Our review included 32 articles and focused primarily on the programmed death (PD) pathway. We found that endocrine side effects after anti-PD-1/PD-L1 therapy are relatively rare, with hypothyroidism (range < 1 to 40%) and hypophysitis (range < 1 to 10%) being the two most common. None of the studies specifically commented on the infertility or sexual side effects of these drugs. However, two studies evaluating biochemical profiles of patients undergoing therapy with ipilimumab (a CTLA-4 inhibitor) or combination therapy (CTLA-4 + PD-1/PD-L1 inhibitors) noted that about < 1 to ~ 60% of the patients developed hypogonadotropic hypogonadism.
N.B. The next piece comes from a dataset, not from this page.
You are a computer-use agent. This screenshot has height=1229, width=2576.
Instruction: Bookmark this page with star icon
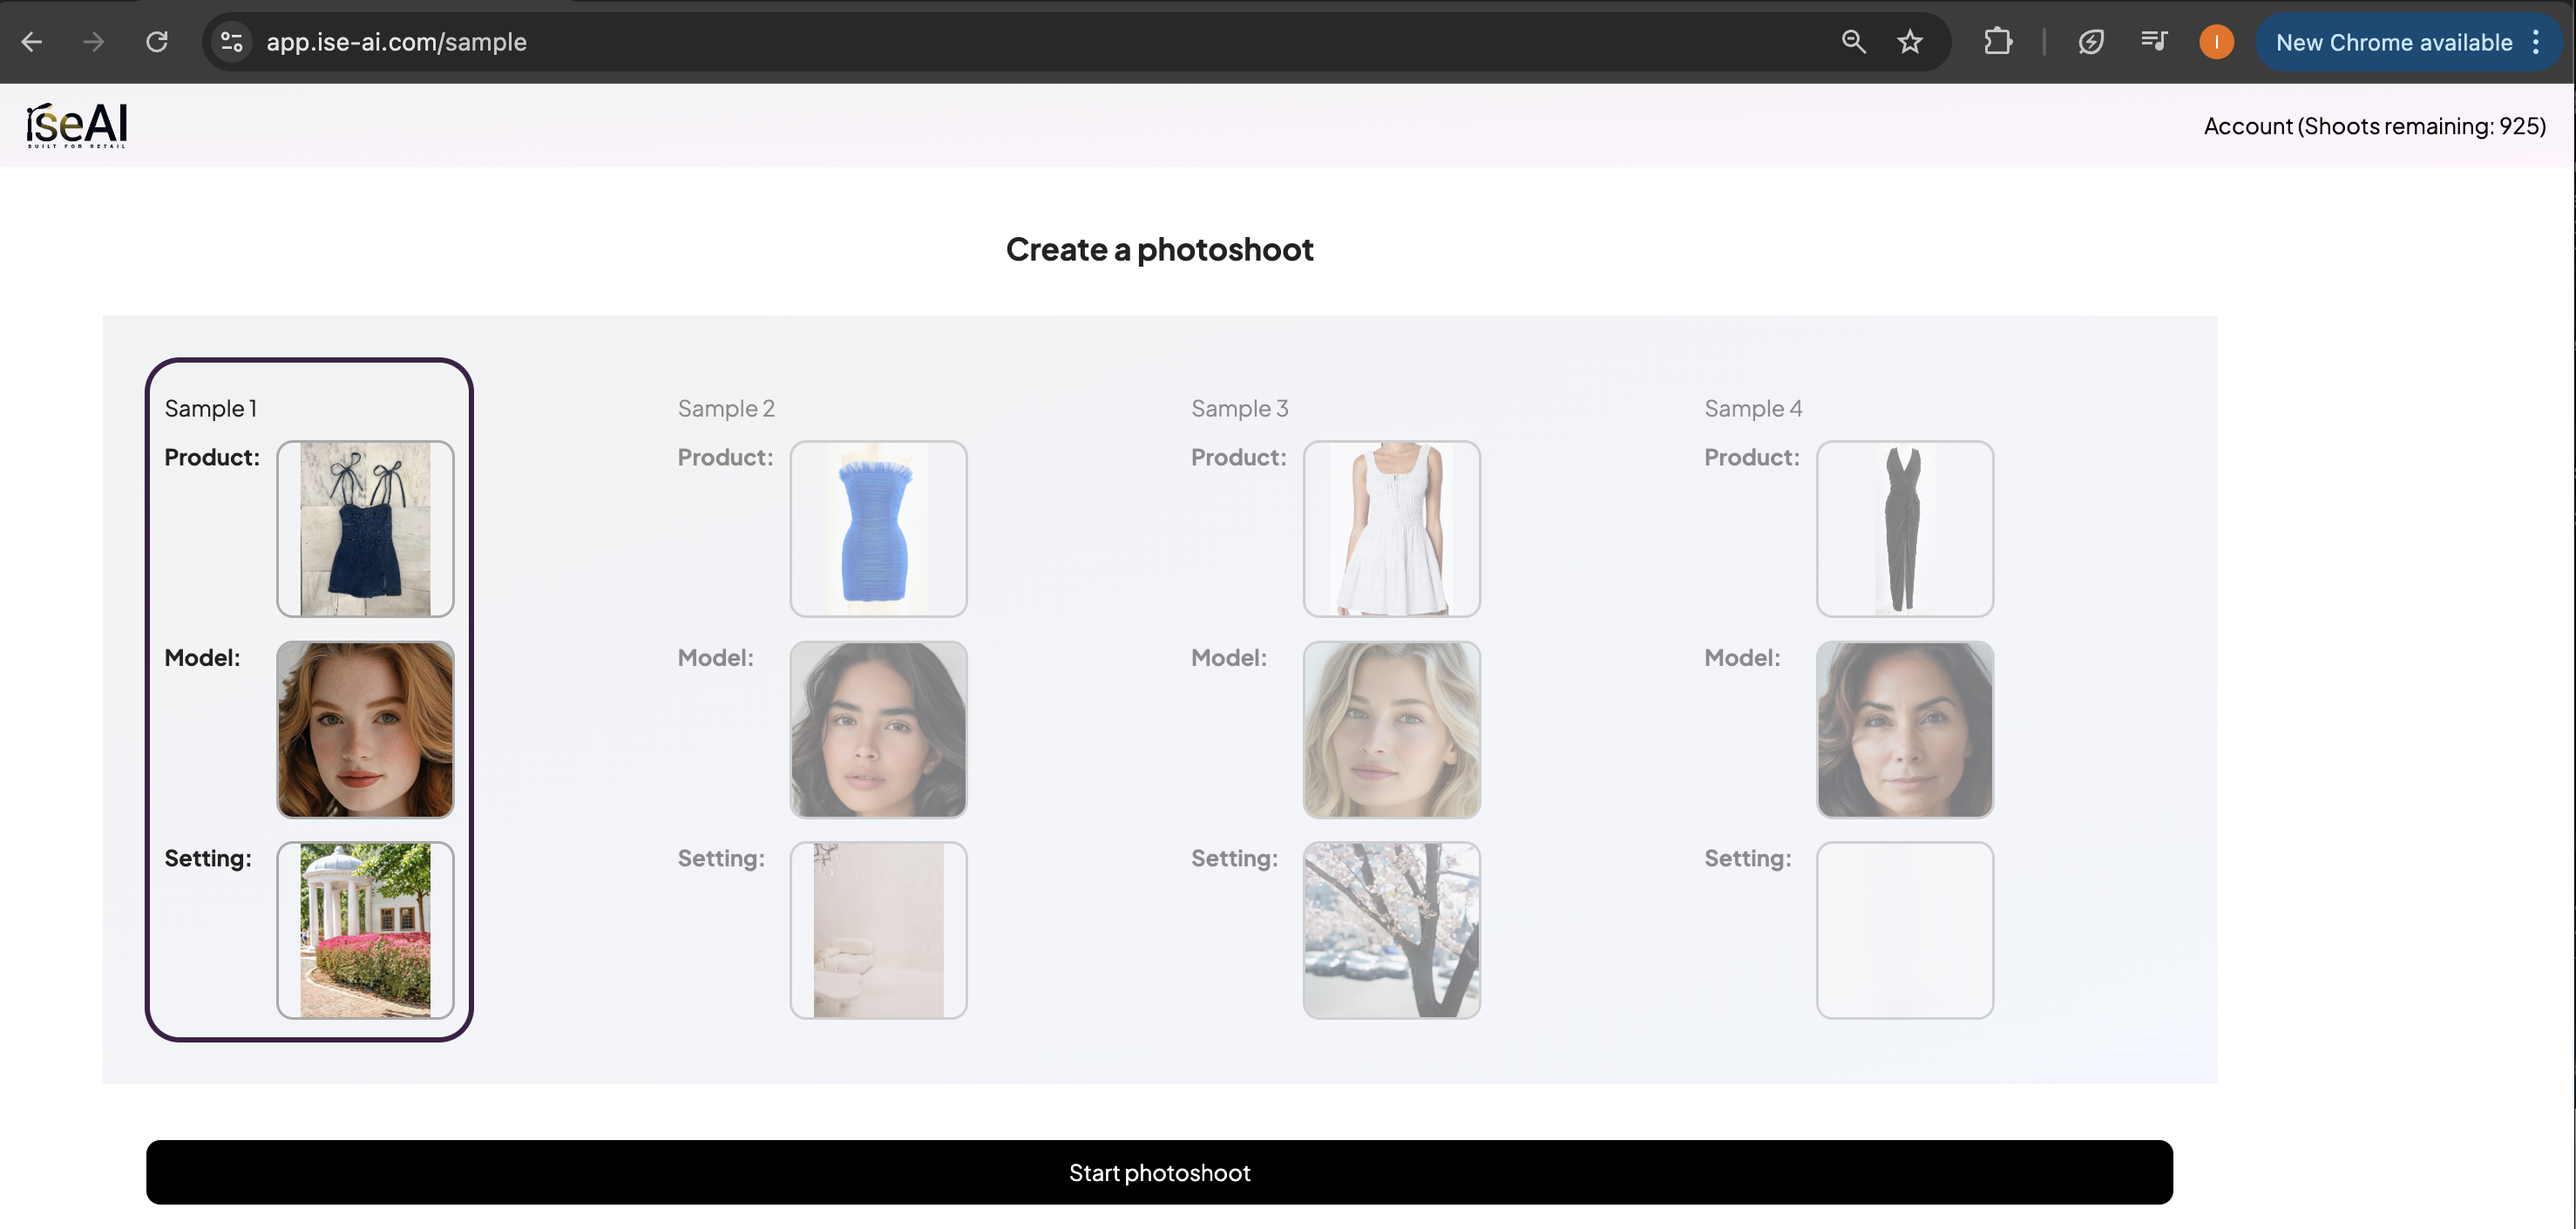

None of the studies provided information regarding clinically meaningful sexual health endpoints such as libido, erectile function assessments, or sexual function-related quality of life. Endocrine side effects, although uncommon, are important and unique side effects of immune checkpoint therapy because they are often complex and can be life threatening. While side effects on sexual health may not be life threatening, they are lifestyle limiting. Thus, long-term follow-up, post-marketing surveillance, and future studies will need to elucidate the true rates of endocrine/sexual side effects and the mechanisms underlying them. This will aid in better counseling of the patients, as more of them undergo these novel immune checkpoint inhibitor therapies.